● Selected extract:
----------------------------------------
In this study, we measured the porosity and permeability of all of the lithofacies (see Ramiro-Ramirez, 2022) in the Wolfcamp A and Wolfcamp B units of the Delaware Basin. We show that the major oil reservoir is the volumetrically dominant organic-rich siliceous mudstone lithofacies, which has a permeability on the order of 20 nd. We also demonstrate that dolomitized carbonate turbidites, which are volumetrically a small fraction of the reservoir, have permeabilities up to 2000 nd. We present a flow model to illustrate how the high-permeability dolomitic turbidites accelerate the drainage of the organic-rich siliceous mudstone, resulting in a much higher upscaled permeability than would be required if these high-permeability layers were not considered. Our work illustrates why there has been more success in the Wolfcamp A, where high-permeability layers are more abundant, than in the Wolfcamp B. Nonetheless, there are intervals within the Wolfcamp B that may be significant economic targets. More broadly, our work emphasizes the critical importance of understanding stratigraphic heterogeneity and associated differences in permeability at the decimeter scale to predict reservoir performance and design completion programs in unconventional reservoirs.

We begin by describing the porosity and permeability in core plugs extracted from upper Wolfcamp lithofacies. Then, we interpret the lithofacies control on permeability based on petrographic and petrophysical analyses of the pore system in the tested samples. Lastly, we perform flow simulations in a layered reservoir model and discuss the impact of the permeability heterogeneity on the upscaled permeabilities in the upper Wolfcamp interval.

In our study area (Figure 1), Ramiro-Ramirez (2022) defined six lithofacies in the upper Wolfcamp interval and interpreted their depositional environment (Table 1). He studied the Wolfcamp B (upper Wolfcampian) and the overlying Wolfcamp A (lower Leonardian) units (Figure 2). We summarize those results below.

The lower part of the Wolfcamp B unit (Figure 3) is dominated by organic-rich siliceous mudstone (lithofacies 1, Table 1). This mudstone is interpreted to record hemipelagic deposition. It is interbedded with laterally continuous calcareous mudstone (lithofacies 3a, Table 1) and calcareous sandstone (lithofacies 4a, Table 1), which are interpreted to record deposition from carbonate turbidites. When dolomitic, these two lithofacies are subclassified into dolomitic calcareous mudstone (lithofacies 3b, Table 1) and dolomitic calcareous sandstone (lithofacies 4b, Table 1), and they are interpreted as dolomitized carbonate turbidites. Matrix-supported conglomerates (lithofacies 5, Table 1) are interpreted as cohesive debrites; they are rare and form very thin deposits in this interval.

In the middle-to-upper parts of the Wolfcamp B unit (Figure 3), the organic-rich siliceous mudstone is interbedded with laterally continuous argillaceous mudstone (lithofacies 2, Table 1), which is interpreted to record siliciclastic turbidites. This mudstone has higher clay content, has lower total organic carbon (TOC), and is finer grained than the organic-rich siliceous mudstone. Dolomudstone (lithofacies 6, Table 1) is always associated with the argillaceous mudstone and is interpreted to have formed by early diagenetic dolomite precipitation. The calcareous mudstone and calcareous sandstone lithofacies occur only occasionally in this interval, and they are usually dolomitized. The matrix-supported conglomerate is found toward the uppermost part of the unit, forming thick, laterally discontinuous deposits alternating with the organic-rich siliceous mudstone.
----------------------------------------
● Excerpted records:

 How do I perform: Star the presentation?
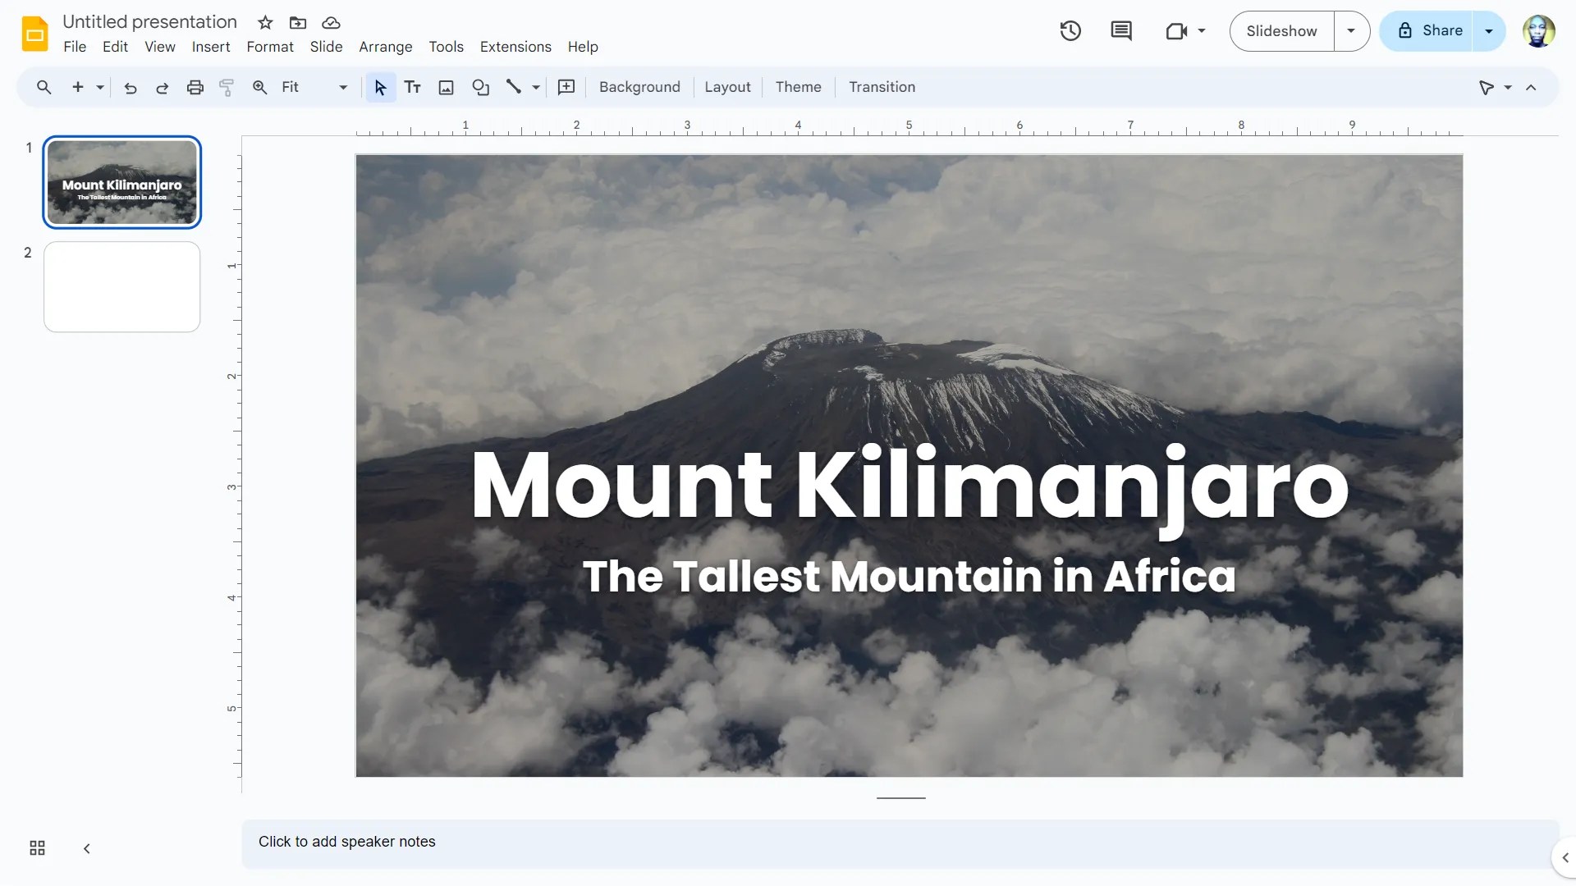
----------------------------------------
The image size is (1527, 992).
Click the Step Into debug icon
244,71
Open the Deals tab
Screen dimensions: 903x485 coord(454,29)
----------------------------------------
● Tasks and exercises:
A) In the Wolfcamp lithofacies text, translate this sentence into Spanish: "This mudstone is interpreted to record hemipelagic deposition."
B) Write the next part of the Wolfcamp lithofacies text, picking up after its final sentence.

● Per-task outputs:
A) Se interpreta que esta fangolita registra sedimentación hemipelágica.

B)
The overlying Wolfcamp A unit is quite different from the Wolfcamp B unit. The organic-rich siliceous mudstone alternates with frequent calcareous mudstone and calcareous sandstone lithofacies (Figure 3), interpreted as carbonate hybrid event beds. In addition, the calcareous mudstone and calcareous sandstone lithofacies are often dolomitized in this unit.

Samples

We extracted core plugs from a vertical core that spans 403 ft of the Wolfcamp B unit in the Delaware Basin (Figures 1, 2). The core was slabbed and photographed, immediately preserved in aluminum foil followed by plastic film, and sealed in wax.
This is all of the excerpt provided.